山本拓真氏(以下、敬称略「山本」と表記) 「私たちの会社は介護・医療・子育てなど、社会保障分野に特化したITサービスのベンダーであり、来るべき超高齢社会の未来に向けてより確かなクラウドサービスで課題解決を取り組んでおります。
 具体的には介護・医療に特化した「情報共有システム」と「介護ソフト」を開発し、介護・医療・子育ての現場で働く医師、ケアマネージャー、看護師、薬剤師、ヘルパー、地域包括支援センターの方々に効率的な働き方ができるよう「情報共有」によって支援すると同時に、患者様のみなさんも安心して病院・在宅医療問わず治療が受けられるようにするサービスです。一人ひとりの人生を受け止め、抱きしめられるような事業を目指しています。
 介護を例に説明しますと、医療は医学という学問が体系化されていますし、医師の育成システムも充実しています。看護にも看護学、薬剤師にも薬学があります。しかし、ケアマネジメント学はありません。大学や医療系学校にも、介護(福祉)学科やコースはあっても、「ケアマネジメント学部」は存在しません。したがって、人材育成システムが確立されていないのです。
 これまで介護という分野は、日本各地のケアマネージャーや介護サービス事業所が、自分の経験に基づく“個人知(暗黙知)”を頼りに運営してきました。その結果、偶然いいケアマネージャーや介護サービス事業所に遭遇するとある意味、運がいいという、再現性や品質の均質性に難があるといえます。地域包括ケアクラウドサービス(【図表】参照)とは、そうした個人知をネットワークを使って組織知(形式知)として体系的なデータとして再編しながら、あらゆる医療・介護サービス従事者で共有していこうというネットワークサービスです」

> **作業課題**: 本文のうち、「山本拓真氏(以下、敬称略「山」から「ような事業を目指しています。」までを、両端の語句も含めてそのまま書き写しなさい。

> **保存された行**:

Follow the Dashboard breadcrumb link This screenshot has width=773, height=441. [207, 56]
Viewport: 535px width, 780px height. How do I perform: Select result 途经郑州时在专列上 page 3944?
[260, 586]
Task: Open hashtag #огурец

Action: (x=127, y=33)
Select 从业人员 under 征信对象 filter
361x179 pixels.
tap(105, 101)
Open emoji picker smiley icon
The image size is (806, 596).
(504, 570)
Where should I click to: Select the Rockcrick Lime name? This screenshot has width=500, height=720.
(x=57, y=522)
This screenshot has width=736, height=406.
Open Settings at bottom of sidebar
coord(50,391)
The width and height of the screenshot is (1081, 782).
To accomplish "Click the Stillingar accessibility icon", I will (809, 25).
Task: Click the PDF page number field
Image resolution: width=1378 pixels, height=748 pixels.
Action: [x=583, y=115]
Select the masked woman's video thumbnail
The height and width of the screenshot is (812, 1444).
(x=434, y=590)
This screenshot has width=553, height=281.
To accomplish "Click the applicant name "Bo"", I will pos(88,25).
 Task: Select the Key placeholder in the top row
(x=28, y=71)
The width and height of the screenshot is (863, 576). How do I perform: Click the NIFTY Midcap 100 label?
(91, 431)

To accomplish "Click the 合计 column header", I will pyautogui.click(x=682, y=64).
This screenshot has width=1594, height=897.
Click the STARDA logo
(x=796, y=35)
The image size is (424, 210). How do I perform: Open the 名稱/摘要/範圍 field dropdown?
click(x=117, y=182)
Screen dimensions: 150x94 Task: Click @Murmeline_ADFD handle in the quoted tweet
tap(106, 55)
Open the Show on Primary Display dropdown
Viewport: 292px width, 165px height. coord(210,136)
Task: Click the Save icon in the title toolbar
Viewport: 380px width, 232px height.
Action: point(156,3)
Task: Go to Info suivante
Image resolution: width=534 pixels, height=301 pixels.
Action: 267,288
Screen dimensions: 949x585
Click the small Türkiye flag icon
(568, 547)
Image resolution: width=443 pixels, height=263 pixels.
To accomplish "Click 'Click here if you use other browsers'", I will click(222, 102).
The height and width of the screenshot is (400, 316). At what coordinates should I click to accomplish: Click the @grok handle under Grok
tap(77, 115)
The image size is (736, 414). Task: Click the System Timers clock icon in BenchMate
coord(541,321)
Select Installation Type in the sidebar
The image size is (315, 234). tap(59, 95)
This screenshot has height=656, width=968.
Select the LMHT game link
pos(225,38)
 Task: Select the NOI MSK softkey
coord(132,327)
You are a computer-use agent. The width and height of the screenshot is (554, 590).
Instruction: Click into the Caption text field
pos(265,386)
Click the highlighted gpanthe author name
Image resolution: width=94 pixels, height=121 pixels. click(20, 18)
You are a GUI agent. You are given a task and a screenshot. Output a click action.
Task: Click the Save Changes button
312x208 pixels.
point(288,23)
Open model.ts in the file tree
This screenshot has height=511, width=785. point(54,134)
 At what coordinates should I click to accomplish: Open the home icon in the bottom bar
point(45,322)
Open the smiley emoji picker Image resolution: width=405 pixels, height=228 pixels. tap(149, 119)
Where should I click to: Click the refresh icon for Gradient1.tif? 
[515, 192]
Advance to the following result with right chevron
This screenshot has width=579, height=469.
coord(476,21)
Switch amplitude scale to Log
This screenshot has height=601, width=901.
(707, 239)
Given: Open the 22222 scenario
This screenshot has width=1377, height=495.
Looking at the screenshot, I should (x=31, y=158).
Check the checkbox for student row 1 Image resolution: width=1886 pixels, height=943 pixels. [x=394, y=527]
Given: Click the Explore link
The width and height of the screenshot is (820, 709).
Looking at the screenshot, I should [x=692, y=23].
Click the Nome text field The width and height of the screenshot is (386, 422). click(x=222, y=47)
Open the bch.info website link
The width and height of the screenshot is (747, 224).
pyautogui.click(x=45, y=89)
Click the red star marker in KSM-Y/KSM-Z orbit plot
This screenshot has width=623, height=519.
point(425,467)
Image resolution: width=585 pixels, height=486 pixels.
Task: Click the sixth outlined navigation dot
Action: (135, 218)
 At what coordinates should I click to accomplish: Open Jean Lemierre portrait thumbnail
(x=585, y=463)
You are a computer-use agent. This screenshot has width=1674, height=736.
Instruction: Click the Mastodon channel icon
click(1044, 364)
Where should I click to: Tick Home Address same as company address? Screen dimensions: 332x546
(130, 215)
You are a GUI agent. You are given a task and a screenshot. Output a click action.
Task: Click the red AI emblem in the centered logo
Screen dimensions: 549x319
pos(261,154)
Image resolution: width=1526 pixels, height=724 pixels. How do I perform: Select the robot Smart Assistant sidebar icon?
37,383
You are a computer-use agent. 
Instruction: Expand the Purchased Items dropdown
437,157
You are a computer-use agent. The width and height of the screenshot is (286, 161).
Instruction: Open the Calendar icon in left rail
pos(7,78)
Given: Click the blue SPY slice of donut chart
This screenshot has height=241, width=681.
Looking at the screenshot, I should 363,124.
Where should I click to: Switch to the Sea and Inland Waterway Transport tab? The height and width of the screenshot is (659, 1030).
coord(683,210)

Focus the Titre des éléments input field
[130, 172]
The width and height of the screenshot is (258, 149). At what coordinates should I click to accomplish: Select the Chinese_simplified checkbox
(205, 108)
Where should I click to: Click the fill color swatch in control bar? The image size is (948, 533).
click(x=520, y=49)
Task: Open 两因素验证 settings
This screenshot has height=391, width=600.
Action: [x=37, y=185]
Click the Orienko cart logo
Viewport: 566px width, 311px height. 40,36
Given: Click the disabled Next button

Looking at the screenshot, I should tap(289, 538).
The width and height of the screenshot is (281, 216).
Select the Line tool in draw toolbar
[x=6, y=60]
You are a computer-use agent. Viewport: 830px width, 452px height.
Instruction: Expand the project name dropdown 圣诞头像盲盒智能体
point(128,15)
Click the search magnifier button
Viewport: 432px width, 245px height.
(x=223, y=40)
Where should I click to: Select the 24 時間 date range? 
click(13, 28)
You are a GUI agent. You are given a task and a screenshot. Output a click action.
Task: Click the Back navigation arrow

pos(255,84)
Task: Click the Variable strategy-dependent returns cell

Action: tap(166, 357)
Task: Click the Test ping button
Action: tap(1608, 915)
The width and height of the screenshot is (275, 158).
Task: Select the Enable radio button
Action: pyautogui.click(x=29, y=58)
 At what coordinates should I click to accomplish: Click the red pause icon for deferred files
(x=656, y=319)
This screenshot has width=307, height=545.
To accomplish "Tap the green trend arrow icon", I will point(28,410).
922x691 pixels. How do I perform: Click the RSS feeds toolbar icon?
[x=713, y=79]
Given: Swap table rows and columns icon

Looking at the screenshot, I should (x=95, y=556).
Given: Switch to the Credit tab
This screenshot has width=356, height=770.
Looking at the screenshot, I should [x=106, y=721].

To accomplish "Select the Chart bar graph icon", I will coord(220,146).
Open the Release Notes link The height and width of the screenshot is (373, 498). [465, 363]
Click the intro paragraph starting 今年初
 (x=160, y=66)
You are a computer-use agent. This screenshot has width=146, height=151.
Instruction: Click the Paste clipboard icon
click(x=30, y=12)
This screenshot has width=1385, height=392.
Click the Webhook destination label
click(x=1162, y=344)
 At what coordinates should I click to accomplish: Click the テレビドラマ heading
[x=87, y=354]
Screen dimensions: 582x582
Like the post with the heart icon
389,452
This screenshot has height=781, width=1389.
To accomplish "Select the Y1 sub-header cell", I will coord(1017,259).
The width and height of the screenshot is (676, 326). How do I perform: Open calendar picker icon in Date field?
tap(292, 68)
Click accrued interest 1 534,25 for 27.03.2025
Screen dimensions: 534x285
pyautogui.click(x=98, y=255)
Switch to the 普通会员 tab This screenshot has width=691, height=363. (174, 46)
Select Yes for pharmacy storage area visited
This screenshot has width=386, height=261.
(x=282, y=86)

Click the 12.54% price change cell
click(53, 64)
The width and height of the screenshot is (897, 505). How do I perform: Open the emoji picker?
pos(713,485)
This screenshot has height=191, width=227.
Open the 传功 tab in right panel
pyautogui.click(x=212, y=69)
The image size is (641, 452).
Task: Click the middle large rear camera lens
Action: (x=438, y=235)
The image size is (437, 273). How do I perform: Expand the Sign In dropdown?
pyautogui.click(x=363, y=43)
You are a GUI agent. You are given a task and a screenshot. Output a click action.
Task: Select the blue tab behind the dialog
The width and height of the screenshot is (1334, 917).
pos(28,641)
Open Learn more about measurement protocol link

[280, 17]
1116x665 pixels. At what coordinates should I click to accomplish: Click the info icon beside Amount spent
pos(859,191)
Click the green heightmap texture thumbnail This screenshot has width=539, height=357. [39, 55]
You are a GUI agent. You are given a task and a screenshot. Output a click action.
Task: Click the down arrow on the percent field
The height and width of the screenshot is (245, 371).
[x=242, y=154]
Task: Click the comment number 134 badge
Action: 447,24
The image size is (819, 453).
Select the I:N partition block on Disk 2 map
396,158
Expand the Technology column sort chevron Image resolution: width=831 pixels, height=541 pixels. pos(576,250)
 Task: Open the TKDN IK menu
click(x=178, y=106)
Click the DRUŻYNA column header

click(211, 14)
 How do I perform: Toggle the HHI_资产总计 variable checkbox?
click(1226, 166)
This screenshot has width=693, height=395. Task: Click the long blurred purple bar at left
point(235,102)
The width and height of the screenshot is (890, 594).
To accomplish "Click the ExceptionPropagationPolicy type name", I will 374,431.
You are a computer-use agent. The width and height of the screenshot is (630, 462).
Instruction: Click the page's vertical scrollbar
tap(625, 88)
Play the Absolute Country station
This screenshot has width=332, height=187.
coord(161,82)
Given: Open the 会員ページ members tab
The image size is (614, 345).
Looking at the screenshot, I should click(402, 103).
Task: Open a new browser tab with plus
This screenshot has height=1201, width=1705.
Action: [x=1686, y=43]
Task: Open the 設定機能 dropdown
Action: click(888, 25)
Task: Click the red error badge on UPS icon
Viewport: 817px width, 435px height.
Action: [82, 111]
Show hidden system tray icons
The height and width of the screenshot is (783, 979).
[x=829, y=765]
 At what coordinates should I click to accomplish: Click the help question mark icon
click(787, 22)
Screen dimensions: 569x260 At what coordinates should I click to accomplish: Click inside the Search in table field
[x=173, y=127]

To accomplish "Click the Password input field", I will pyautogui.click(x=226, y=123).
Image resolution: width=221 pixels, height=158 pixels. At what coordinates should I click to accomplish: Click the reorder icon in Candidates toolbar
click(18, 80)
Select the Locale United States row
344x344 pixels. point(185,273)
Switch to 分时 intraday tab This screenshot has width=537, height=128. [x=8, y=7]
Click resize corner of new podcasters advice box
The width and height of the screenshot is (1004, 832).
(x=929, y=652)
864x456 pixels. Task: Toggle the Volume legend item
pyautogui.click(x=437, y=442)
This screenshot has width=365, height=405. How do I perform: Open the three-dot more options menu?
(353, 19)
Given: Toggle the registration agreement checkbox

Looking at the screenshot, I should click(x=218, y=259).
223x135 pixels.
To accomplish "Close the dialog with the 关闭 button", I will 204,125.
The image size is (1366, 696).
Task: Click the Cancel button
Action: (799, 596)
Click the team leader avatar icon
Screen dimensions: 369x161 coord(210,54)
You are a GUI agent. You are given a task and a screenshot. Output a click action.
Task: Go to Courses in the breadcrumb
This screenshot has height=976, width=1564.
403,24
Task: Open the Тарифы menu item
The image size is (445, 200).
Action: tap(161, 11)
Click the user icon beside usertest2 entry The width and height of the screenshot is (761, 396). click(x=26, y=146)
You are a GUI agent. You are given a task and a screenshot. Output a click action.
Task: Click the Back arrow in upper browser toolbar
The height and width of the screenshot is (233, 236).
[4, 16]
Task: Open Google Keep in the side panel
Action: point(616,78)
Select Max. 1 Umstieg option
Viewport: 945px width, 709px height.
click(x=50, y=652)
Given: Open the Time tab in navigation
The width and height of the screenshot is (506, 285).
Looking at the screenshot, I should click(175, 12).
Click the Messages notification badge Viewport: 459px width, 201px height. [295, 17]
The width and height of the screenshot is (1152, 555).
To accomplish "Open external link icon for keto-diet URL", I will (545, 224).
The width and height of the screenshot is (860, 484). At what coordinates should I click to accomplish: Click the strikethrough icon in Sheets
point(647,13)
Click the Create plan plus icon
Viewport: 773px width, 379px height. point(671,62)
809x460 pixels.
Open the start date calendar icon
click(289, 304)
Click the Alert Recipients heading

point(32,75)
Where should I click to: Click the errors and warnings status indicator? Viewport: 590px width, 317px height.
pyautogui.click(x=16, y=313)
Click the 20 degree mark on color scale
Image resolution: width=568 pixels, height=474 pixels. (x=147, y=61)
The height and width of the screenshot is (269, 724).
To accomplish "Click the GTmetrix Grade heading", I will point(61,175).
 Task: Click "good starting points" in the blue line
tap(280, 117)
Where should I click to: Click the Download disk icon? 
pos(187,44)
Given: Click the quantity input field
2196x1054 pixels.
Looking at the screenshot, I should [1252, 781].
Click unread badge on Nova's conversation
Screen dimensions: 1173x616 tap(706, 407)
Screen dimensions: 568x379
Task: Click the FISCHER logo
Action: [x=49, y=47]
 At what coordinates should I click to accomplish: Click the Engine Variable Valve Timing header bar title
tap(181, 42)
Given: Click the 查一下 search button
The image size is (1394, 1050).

> **解答**:
山本拓真氏(以下、敬称略「山本」と表記) 「私たちの会社は介護・医療・子育てなど、社会保障分野に特化したITサービスのベンダーであり、来るべき超高齢社会の未来に向けてより確かなクラウドサービスで課題解決を取り組んでおります。
 具体的には介護・医療に特化した「情報共有システム」と「介護ソフト」を開発し、介護・医療・子育ての現場で働く医師、ケアマネージャー、看護師、薬剤師、ヘルパー、地域包括支援センターの方々に効率的な働き方ができるよう「情報共有」によって支援すると同時に、患者様のみなさんも安心して病院・在宅医療問わず治療が受けられるようにするサービスです。一人ひとりの人生を受け止め、抱きしめられるような事業を目指しています。